What the task requires:
For this listing, the lines between the one holding "The height and width of the screenshot is (431, 1182)." and the one holding "Click the Gift Bidon 800ml thumbnail", inclusive, must be set down exactly.
[Record set]
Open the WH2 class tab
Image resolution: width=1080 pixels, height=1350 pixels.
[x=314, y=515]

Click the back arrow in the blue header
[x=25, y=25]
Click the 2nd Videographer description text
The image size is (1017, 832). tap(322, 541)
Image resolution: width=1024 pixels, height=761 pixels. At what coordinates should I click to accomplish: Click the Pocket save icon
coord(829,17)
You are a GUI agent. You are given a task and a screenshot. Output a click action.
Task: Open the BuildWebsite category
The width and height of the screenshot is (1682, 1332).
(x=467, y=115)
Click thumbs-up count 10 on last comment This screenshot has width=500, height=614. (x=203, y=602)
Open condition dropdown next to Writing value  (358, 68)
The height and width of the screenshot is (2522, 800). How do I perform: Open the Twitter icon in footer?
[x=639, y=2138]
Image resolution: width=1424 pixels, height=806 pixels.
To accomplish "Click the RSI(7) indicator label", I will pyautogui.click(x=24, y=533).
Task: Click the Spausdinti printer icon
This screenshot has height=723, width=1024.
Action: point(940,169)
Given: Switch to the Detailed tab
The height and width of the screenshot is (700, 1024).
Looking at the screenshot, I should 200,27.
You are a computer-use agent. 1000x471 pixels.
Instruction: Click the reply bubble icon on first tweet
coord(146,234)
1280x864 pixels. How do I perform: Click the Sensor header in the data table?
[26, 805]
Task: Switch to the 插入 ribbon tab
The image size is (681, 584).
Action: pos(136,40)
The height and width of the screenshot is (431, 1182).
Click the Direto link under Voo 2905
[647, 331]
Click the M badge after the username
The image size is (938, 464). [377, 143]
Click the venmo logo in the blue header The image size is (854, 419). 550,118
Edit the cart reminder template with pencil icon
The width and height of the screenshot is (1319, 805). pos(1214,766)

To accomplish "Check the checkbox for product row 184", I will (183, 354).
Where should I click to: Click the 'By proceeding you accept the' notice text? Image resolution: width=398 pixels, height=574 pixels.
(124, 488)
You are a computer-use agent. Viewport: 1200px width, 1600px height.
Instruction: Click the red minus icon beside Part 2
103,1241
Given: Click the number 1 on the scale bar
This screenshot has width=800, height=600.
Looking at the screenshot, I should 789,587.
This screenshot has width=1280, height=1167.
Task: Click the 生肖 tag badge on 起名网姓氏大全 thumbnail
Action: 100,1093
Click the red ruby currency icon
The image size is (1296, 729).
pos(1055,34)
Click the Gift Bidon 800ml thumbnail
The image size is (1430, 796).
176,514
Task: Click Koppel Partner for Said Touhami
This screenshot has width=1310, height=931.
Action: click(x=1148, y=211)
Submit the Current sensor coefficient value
[/Record set]
Result:
The height and width of the screenshot is (431, 1182).
Click the Direto link under Voo 2905
[647, 331]
Click the M badge after the username
The image size is (938, 464). [377, 143]
Click the venmo logo in the blue header The image size is (854, 419). 550,118
Edit the cart reminder template with pencil icon
The width and height of the screenshot is (1319, 805). pos(1214,766)

To accomplish "Check the checkbox for product row 184", I will (183, 354).
Where should I click to: Click the 'By proceeding you accept the' notice text? Image resolution: width=398 pixels, height=574 pixels.
(124, 488)
You are a computer-use agent. Viewport: 1200px width, 1600px height.
Instruction: Click the red minus icon beside Part 2
103,1241
Given: Click the number 1 on the scale bar
This screenshot has width=800, height=600.
Looking at the screenshot, I should 789,587.
This screenshot has width=1280, height=1167.
Task: Click the 生肖 tag badge on 起名网姓氏大全 thumbnail
Action: 100,1093
Click the red ruby currency icon
The image size is (1296, 729).
pos(1055,34)
Click the Gift Bidon 800ml thumbnail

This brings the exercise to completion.